Chacun peut décider de mourir avec ou sans douleurs (tous les médecins ne sont pas au clair avec cette prise en charge et les traitements vu l'histoire de la prise en charge de la douleur en médecine) sans ou avec poursuite du traitement, sans ou avec alimentation et hydratation, sans ou avec Dieu, sans ou avec déplacement en Suisse ou en Belgique, sans ou avec aller jusqu'au bout où la vie s'en va, même le corps bardé de tuyaux et de produits (l'acharnement thérapeutique est une notion aux frontières larges et peu fiables) etc... Mais personne ne peut légalement décider de sa mort par un produit médicamenteux utilisé en médecine vétérinaire administré ou ingéré volontairement (les animaux auraient-ils droit à une fin de vie plus douce que n'ont pas les êtres humains ?)
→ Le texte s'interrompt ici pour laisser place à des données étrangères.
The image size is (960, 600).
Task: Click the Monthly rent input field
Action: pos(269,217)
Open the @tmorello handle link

Il existe encore un autre « choix » : celui du suicide violent : se jeter d'un pont, à l'eau, sous un train, dans un four en fusion (hélas vrai!) d'une falaise, bref tout sauf un choix.
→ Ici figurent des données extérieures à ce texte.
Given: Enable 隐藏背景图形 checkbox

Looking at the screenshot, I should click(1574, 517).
Si la liberté de choisir sa mort n'est pas admise c'est que l'Etat s'arroge le droit de refuser une demande massive de la population. Oui, 96% des personnes sondées veulent le droit au suicide assisté et/ou à l'euthanasie (le droit, pas le faire pour soi-même !) et heureusement, presque tout autant voulaient la réanimation des plus vieux. Et alors ? Sauf pour raisons médicales de réanimation des plus vieux, cela signifie que la population ne veut pas que l'Etat, l'hôpital etc... choisissent pour les individus. Pas de lois sur l'euthanasie et on laisserait mourir les plus vieux parce qu'ils sont vieux et vieilles ? Quel système pourri qui s'arrange au gré des circonstances pour toujours écarter la volonté des personnes ! Au passage, les puissants auront toujours d'autres possibilités y compris illégales d'abréger leur fin de vie. Le peuple lui ne l'a pas. Les chien.nes de garde de l'orthodoxie-fin de vie veillent. Les politiques ne sont pas les plus courageux, l’œil fixé sur les échéances électorales avec la question combien de votes gagnés ou perdus pour toute décision à prendre !
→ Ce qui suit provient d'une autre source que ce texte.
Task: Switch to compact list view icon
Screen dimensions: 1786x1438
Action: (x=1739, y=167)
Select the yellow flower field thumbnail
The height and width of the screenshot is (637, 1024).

La violence est immense quand l'état, les puissants de tous bords ne veulent entendre ni les demandes, ni les cris. De gauche ou de droite, ce fossé entre "politiques" et "citoyens" entre "peuple" et "élite" ne cesse de grandir comme pour d'autres questions, menace la démocratie et nos libertés.


(1)  On pourrait tout aussi bien dire « ...est-elle de droite », « est-elle d'extrême-droite » etc.. Je crains que l'extrême-droite en campagne présidentielle ou arrivée aux affaires ne propose une législation avec euthanasie et suicide assisté que les politiques de droite et de gauche ont refusé consciencieusement avec une grande lâcheté. De quoi gagner quelques milliers de voix ou plus dans le contexte actuel, pas négligeable pour un second tour. Et la déferlante déferlera, n'en déplaise aux soins palliatifs. La gauche et la droite auraient belle mine faute d'avoir eu ce courage qu'un autre président a eu sur la peine de mort et avant lui une ministre de la santé sur l'IVG (combattue dans son propre camp avec rage et obscénité). Pauv'con disait un ex.

(2) Je me rappelle la levée de boucliers de certaines sphères éducatives lors de la publication par Bourdieu et Passeron de « Les héritiers » en 1964 et de « La reproduction » en 1970, c'est une même levée de bouclier des milieux soins palliatifs alors qu'ils pourraient réclamer aussi d'autres possibilités de fin de vie. La culture de la vie à tout prix pèse lourd dans la balance (comme on le voit de plus en plus pour la réalité de la pratique de l'IVG) et me font penser que les médecins en général ne sont pas à même de porter cette pratique. La Suisse à opté pour des associations en charge de l'aide au suicide.